In her opening scene, Ms. Driver is released from prison sporting a different hair style than we've seen her wear - cornrows. "It was actually my idea to do that," she explains. "I had a dream about that particular season and my going to prison. And it told a story that I thought was quite interesting, somebody who clearly didn't grow up having their hair done that way, and when they leave prison, they are clearly someone else. It was really cool actually because it added a dimension that's not necessarily explained, which I always think is interesting in characters. It leaves you with a certain sense of something, but you're not quite sure what," says Driver who is hopeful the series will strike a chord in viewers.

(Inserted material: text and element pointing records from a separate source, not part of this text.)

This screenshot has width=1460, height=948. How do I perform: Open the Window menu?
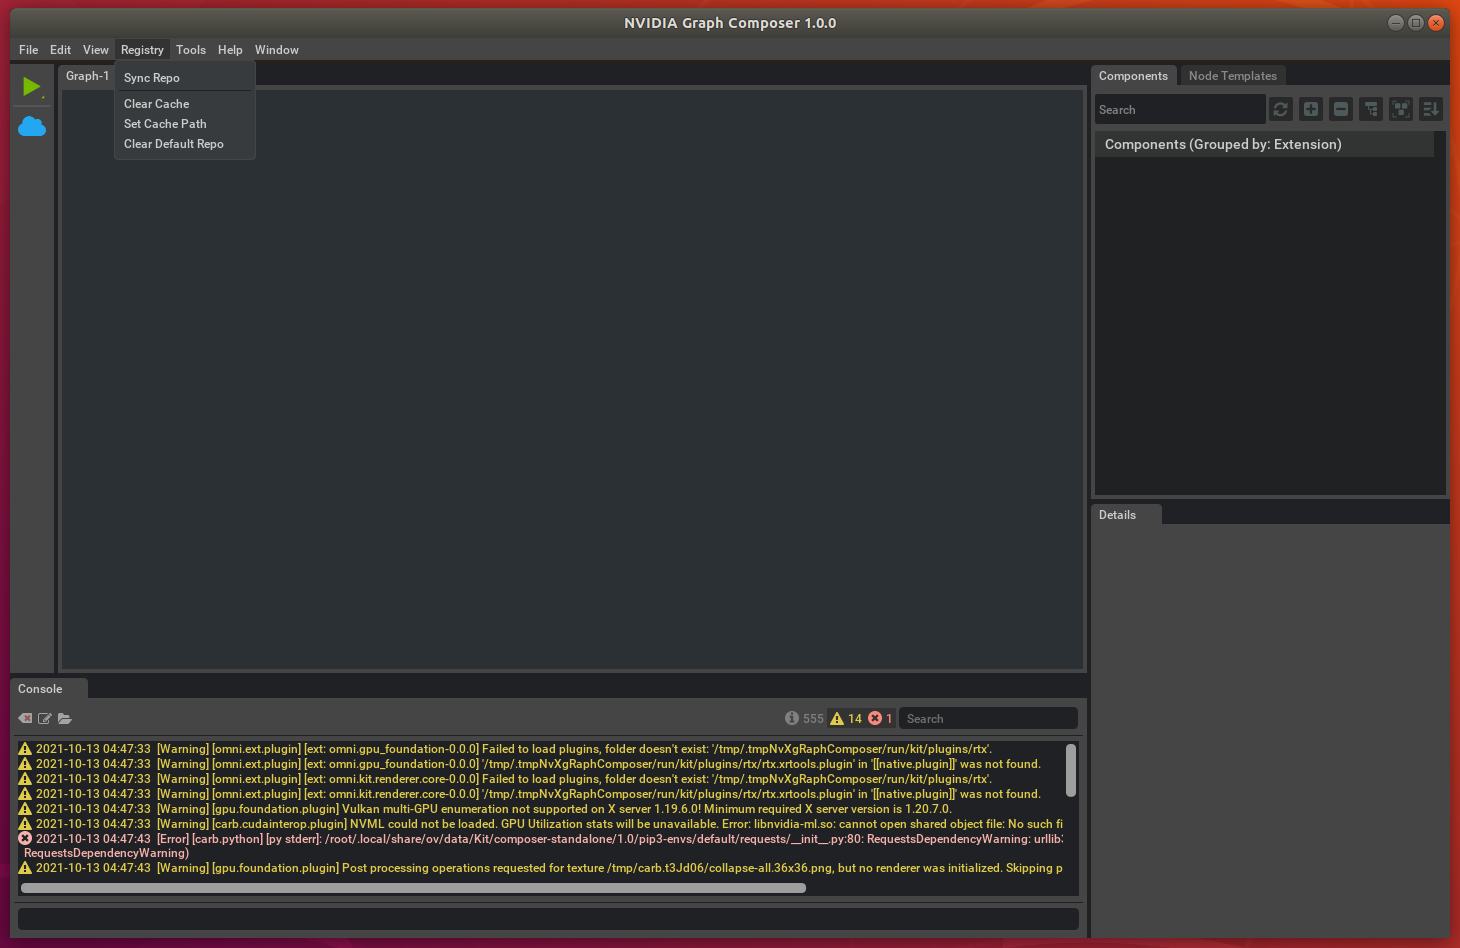[276, 50]
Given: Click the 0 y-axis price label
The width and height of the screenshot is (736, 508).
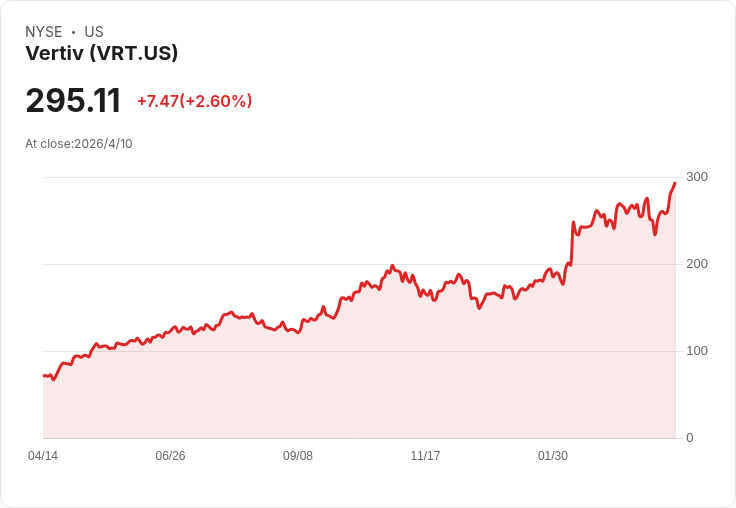Looking at the screenshot, I should 690,438.
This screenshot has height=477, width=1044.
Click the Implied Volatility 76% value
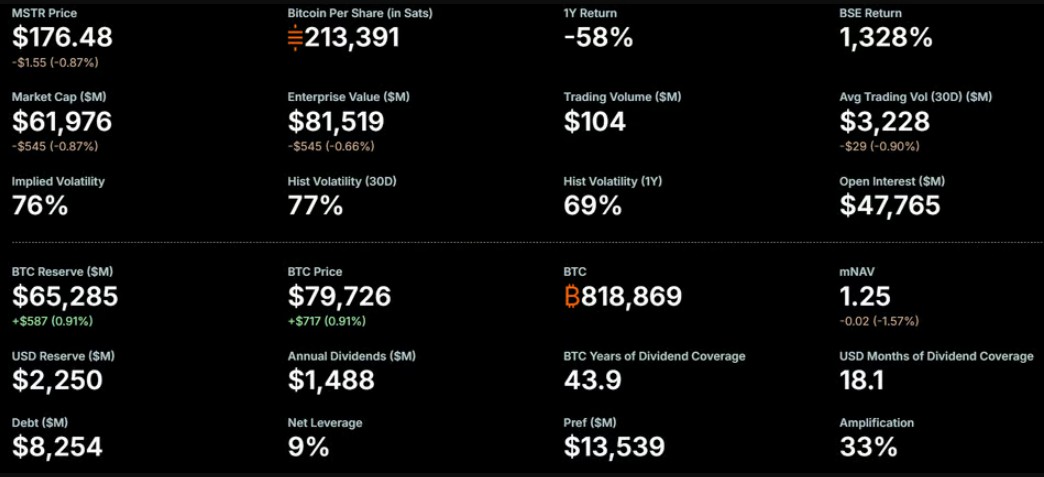(40, 205)
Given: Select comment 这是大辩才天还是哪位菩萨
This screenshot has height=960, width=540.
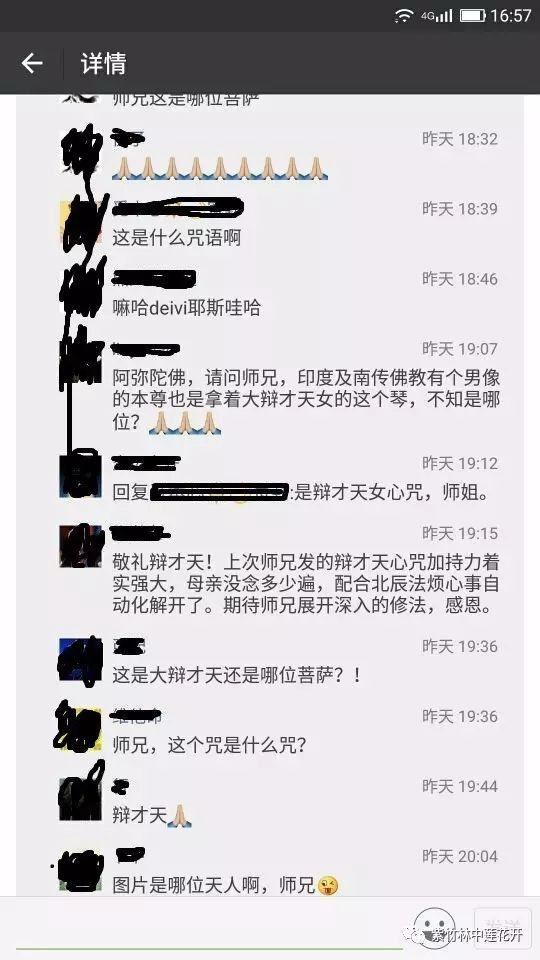Looking at the screenshot, I should (x=238, y=675).
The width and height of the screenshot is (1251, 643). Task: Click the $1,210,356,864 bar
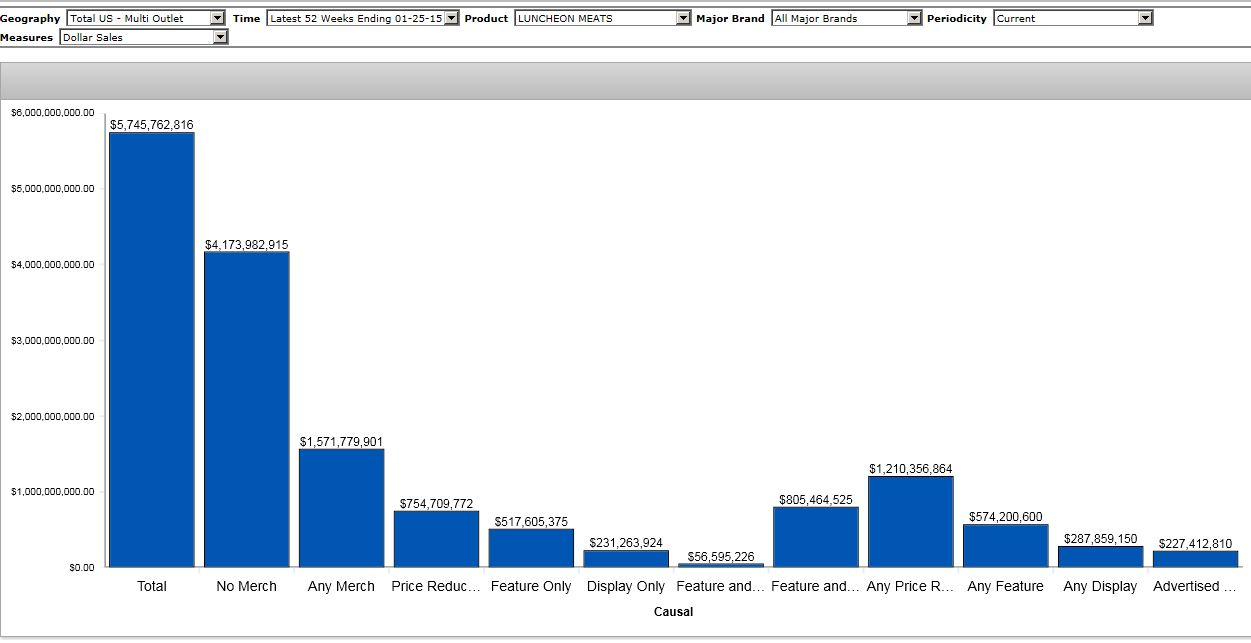click(x=910, y=522)
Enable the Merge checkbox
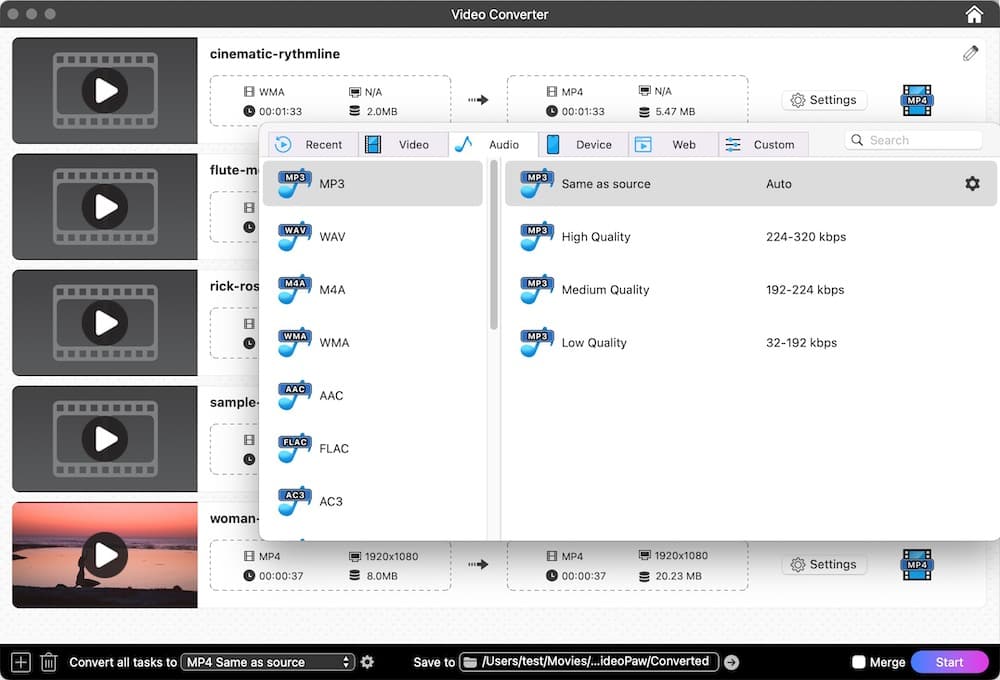 (x=857, y=661)
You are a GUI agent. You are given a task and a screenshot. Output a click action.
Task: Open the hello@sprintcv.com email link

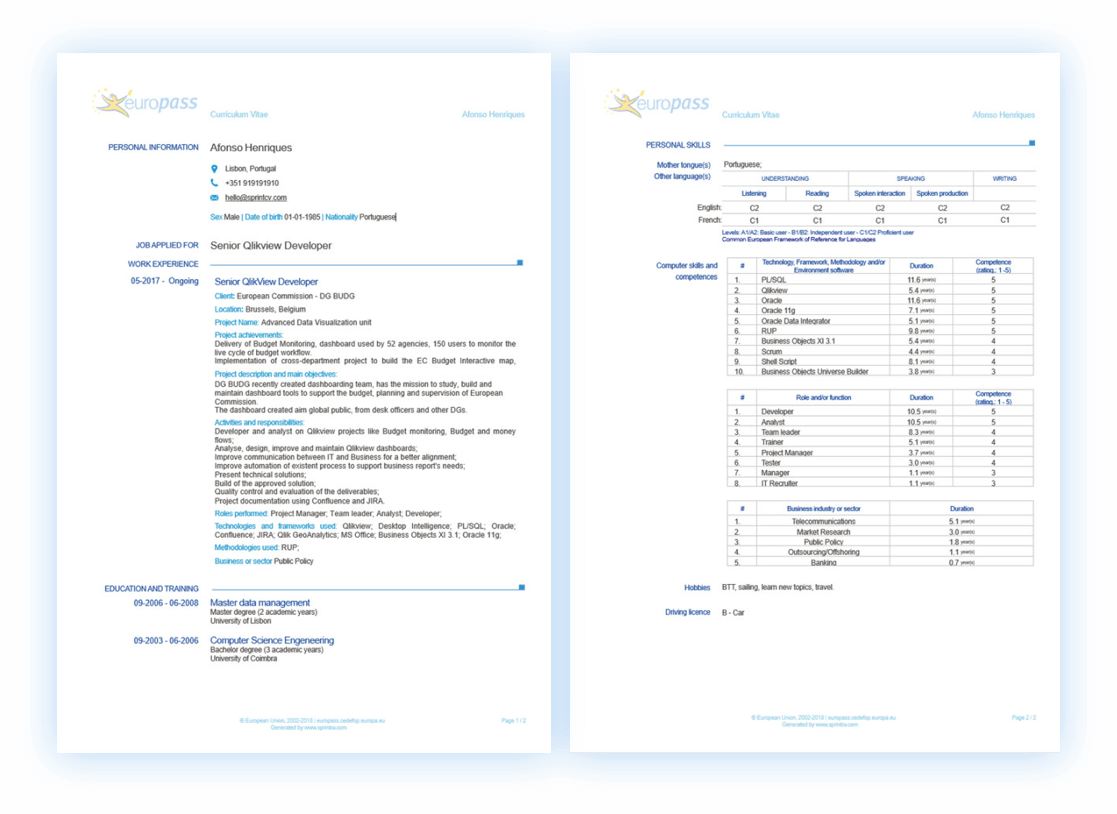(x=253, y=198)
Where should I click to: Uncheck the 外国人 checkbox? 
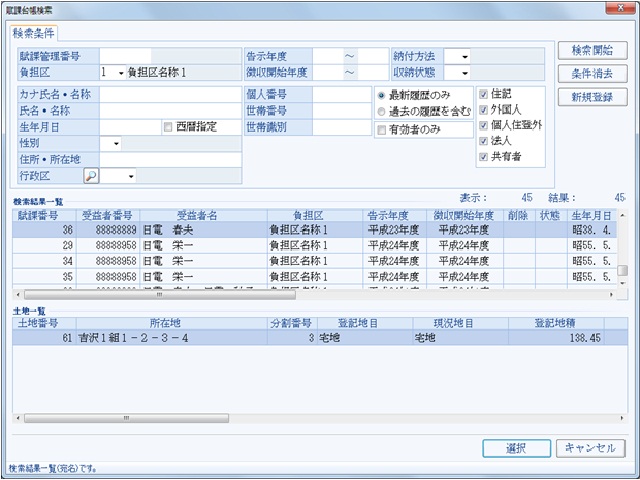coord(484,111)
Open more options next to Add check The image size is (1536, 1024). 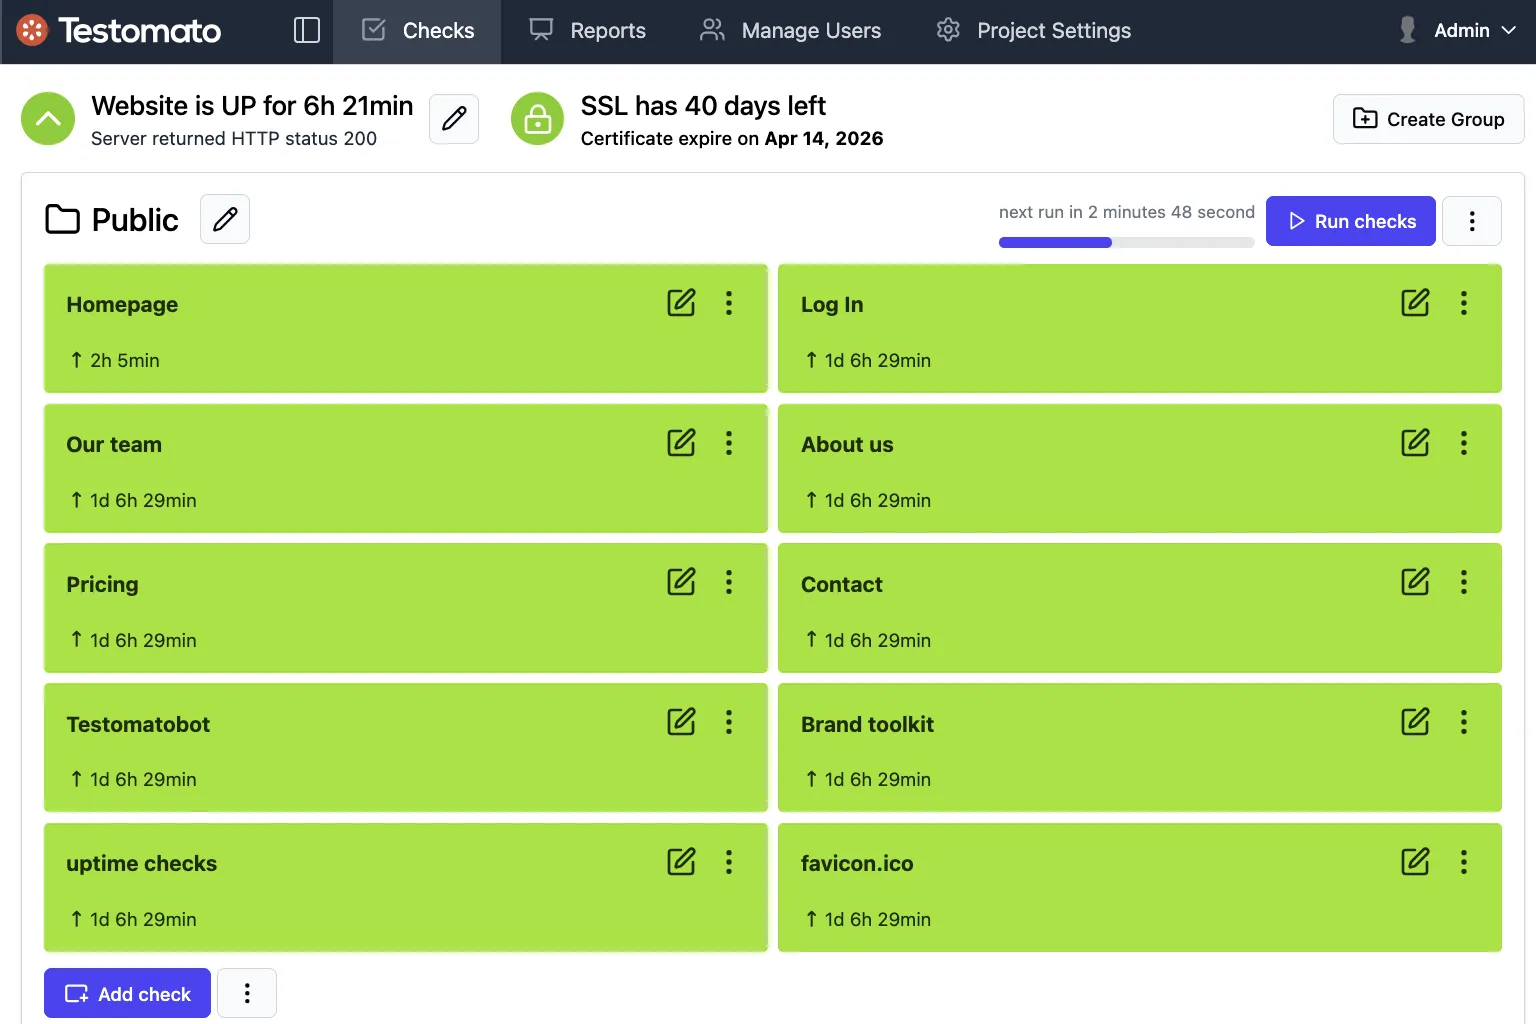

At this point in her career, it might seem odd that the actress is starring in a TV series. Why did she decide to do this series now? "You define your career as an actor really by what you say no to, oddly. And I don't say yes very often. When I read this, it was just and away the best part I've ever been offered." She thinks for a moment then adds, "As a woman in film, -- there's maybe four actresses who get the really [good roles] -- they're mostly called Kate. And they are the most fabulous actors, and they get these wonderful roles. And I always wanted to do stuff like that. And that just didn't [work out] -- it came my way sometimes, but not consistently. When I read this role of Dahlia, I knew that this was someone who [could] become anything, could go anywhere, and that this was like a springboard into something completely unknown and spontaneous," she says with alacrity. "She's genuinely the greatest character I've played. She's constantly changing. And I'm so incredibly thrilled to be doing it because it's surprising. Very surprising for me, and I think it will be surprising for audiences because [Dahlia is] a full-grown swampy from Louisiana, crack addict. It's great," she chuckles. True, her character is a drug addict and living a lie, and that is what Driver hopes to get her teeth into as the character evolves into the life of her creation.
Driver, a native of London, has completely changed her voice and accent for this role. For someone with a foreign accent, playing an American might be a challenge, and playing a Southern American might be an even bigger challenge. But for Driver, it's all in the game. "It's a trick. It's music. I play music a lot. I play a couple of instruments. I think it's the same part of your brain. If you love accents -- I've always loved them. And I worked a couple days with a coach just to sort of lock it in, but we filmed in New Orleans, you know, and you listen and you can't help but -- I couldn't help but start speaking that way. It's slightly harder in L.A., and I'm the only -- I'm not the only one on the show, but I'm definitely doing a very country Louisiana accent, which I think is right for down there. A lot of this is about commitment. You just commit to it, and you pay attention."
We have all heard about "The American Dream." When asked why we never hear about the British dream, Driver only comments, "It's a nightmare, that's why." She is happy to be in this country and extols the virtues of America. "Even though there is a class system here, which no one talks about because there is... but here we are all -- it's not feudal. It is a level playing field." She continues, "And we are all in this together. And there was something so great about that. There's a spirit about that that is so wonderful. And from that, then came the dream of capitalism and everything that kind of ... It is -- we are all equal, except some are more equal than others."
The Riches airs Mondays at 10 PM ET/PT on FX.